Hatırlayacaksınız ki ‘NetflixGay Mı?’ başlıklı yazımda eşcinselliğin meşrulaştırılmasına ilişkin yorumlarımı paylaşmıştım. Hemen bir gün sonrası ise Netflix gündem oldu. Sebebi ise Ramazanın ilk günü yayınlanacak olan Aşk 101 dizisiydi. Bu dizi yayınlanmaya başladı. Eleştirilerin odağında ise eşcinsellik vardı. Netflix’in kendi yapımı tüm dizilerinde neredeyse bu konuya değinildiğini görebiliyoruz. Halkımızın hassasiyeti ise Ramazanın ilk günü yayınlanmasından ötürüydü.

Bunun üzerine birçok kez konuşulup çizildi. Geçen Cuma namazında ise Ali Erbaş konuşmasında eşcinselliğe ve zina gibi konulara değindi. Kıvılcım ‘Aşk 101’ dizisi ile başladı.

Ben bu saldırının odağının Ali Erbaş olmasını uygun görmüyorum. Söylemler Ali Erbaş’a ait değil. Dayandığı, kaynak olarak gösterdiği bir kitap var. Açık açık İslam’a saldıramayanların odağı Ali Bey oluyor.

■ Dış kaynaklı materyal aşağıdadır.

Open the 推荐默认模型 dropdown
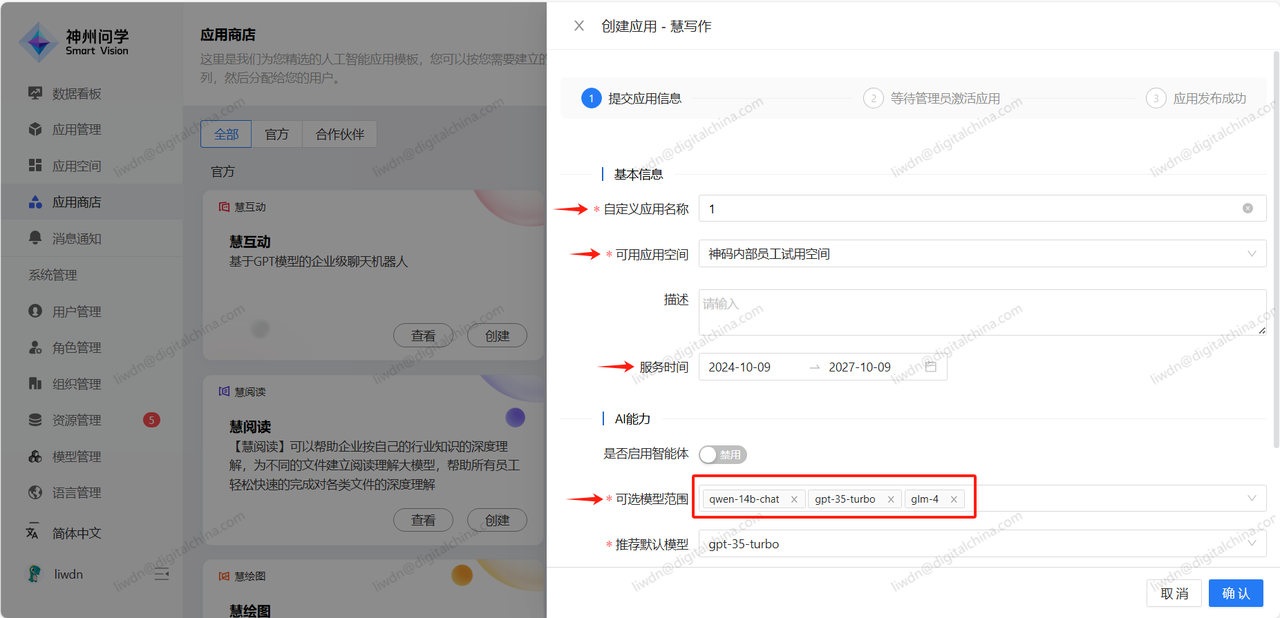Screen dimensions: 1280x618 point(1251,544)
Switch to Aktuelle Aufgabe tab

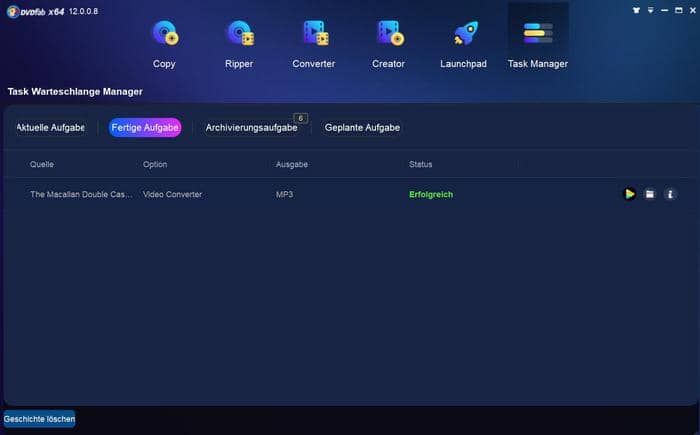pyautogui.click(x=50, y=128)
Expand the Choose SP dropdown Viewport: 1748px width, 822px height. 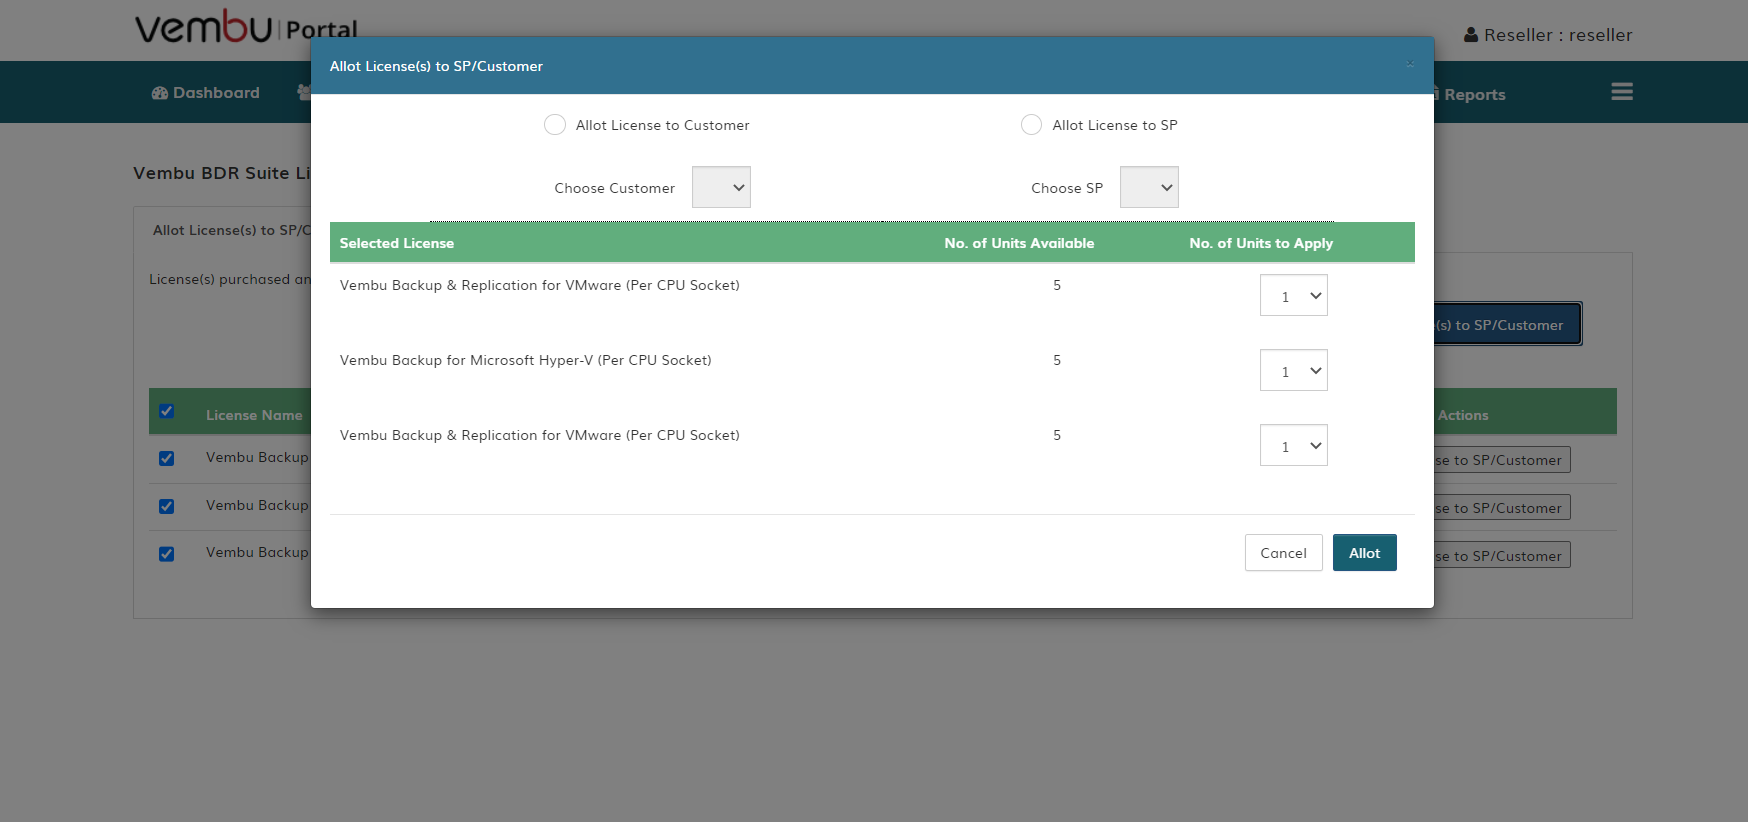[1149, 188]
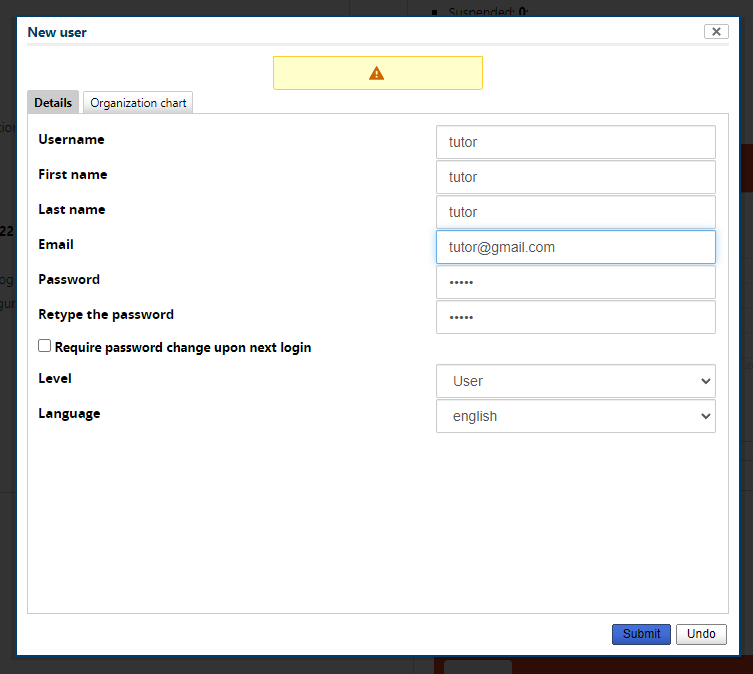Click the orange warning triangle icon

(x=376, y=73)
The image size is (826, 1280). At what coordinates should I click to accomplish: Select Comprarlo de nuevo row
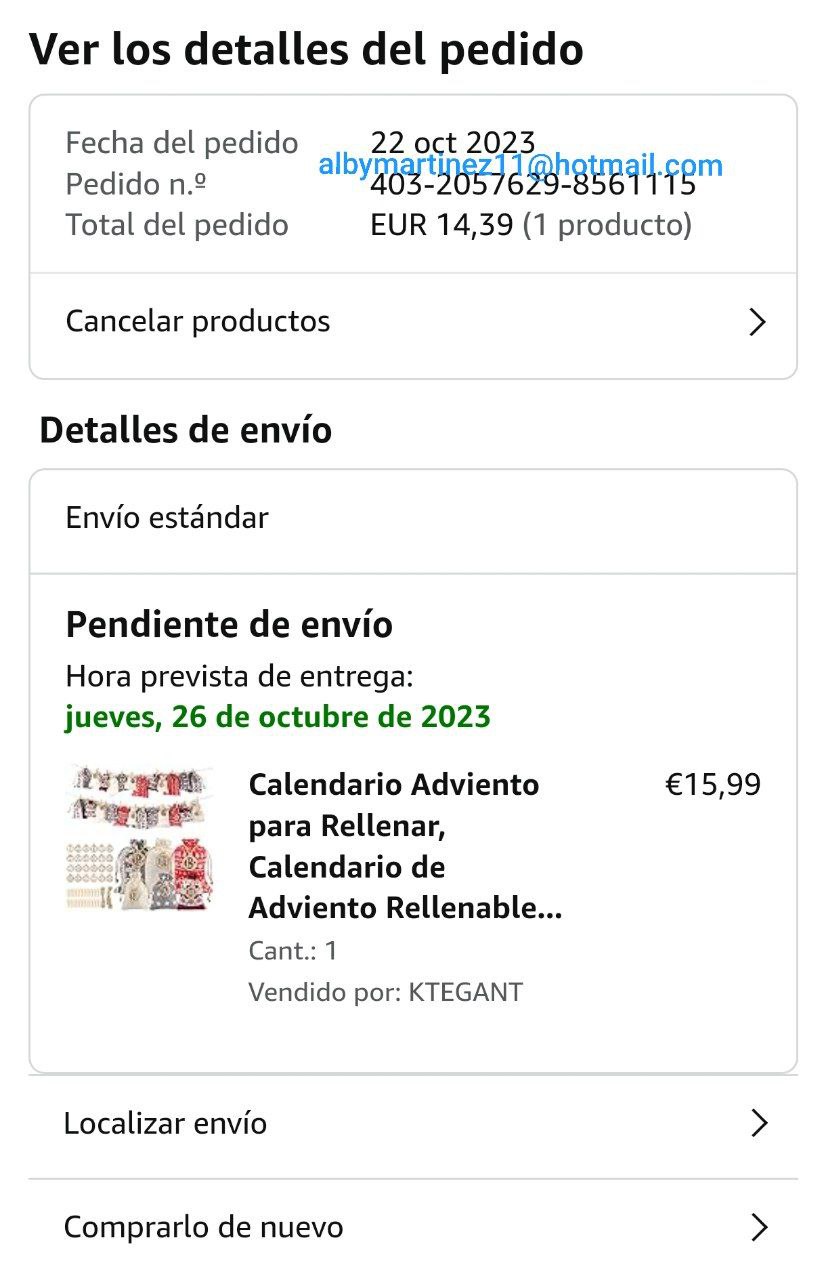(x=204, y=1227)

İslam hoşgörü dini ise, hoş görmediği bir durumu bu şekilde benimsemek, kabullenmek kime ne fayda sağlayacak?

Peki, Diyanet nedir?

Ali Bey’e saldırının arkasında büyük bir koz var. Gelin hep beraber Anayasanın 136. maddesine bir göz atalım. “Laiklik ilkesi doğrultusunda” çalışan, devletin politikalarıyla uyumlu olan, uyamadığı yerde sükût içinde ikrar eden, esas amacı Müslümanların etkin bir biçimde denetlenmesi ve yönlendirilmesi olan, vatandaşların ödediği vergilerden büyük pay alan, devletten maaş alan bürokratların çalıştığı bir devlet kurumudur.

Şimdi bu maddenin neresinde İslam var diye sormadan edemiyor insan. Yani Diyanet hiçbir zaman öncelikli olarak İslam’ı temsil etmez. Bu minvalde de din değil diyanet önemli olur. Din kurallarına tam bağlı olma durumu sergilenir. Aksini görmemiz durumunda ise anayasaya aykırı bir suç olur.

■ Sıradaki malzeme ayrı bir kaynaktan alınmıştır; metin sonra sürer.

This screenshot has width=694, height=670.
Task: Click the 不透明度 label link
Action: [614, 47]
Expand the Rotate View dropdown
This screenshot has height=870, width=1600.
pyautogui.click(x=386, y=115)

Diyanet kurumu Müslümanların ayrı ayrı örgütlenmesine izin vermez. Bir bakıma yaşananlar göz ardı edilir. Herhangi bir grubun kendi Cuma hutbesini yazmasına, vaaz vermesine izin verilmez. Yani bir Cuma hutbesinin konusu iyilik olur da en ücra köyün camisinin imamı zinadan, eşcinsellikten bahsederse o imam görevden uzaklaştırma ile karşı karşıya kalabilir.

Tarihsel süreçte ise DİB, Müslümanları tektipleştirmenin amacı olarak kuruluyor. Bugün diyanetin belirlediği bir konu dışına çıkıp da istediği hutbeyi verebilseydi bir imam belki de süreç çok farklı işleyecekti.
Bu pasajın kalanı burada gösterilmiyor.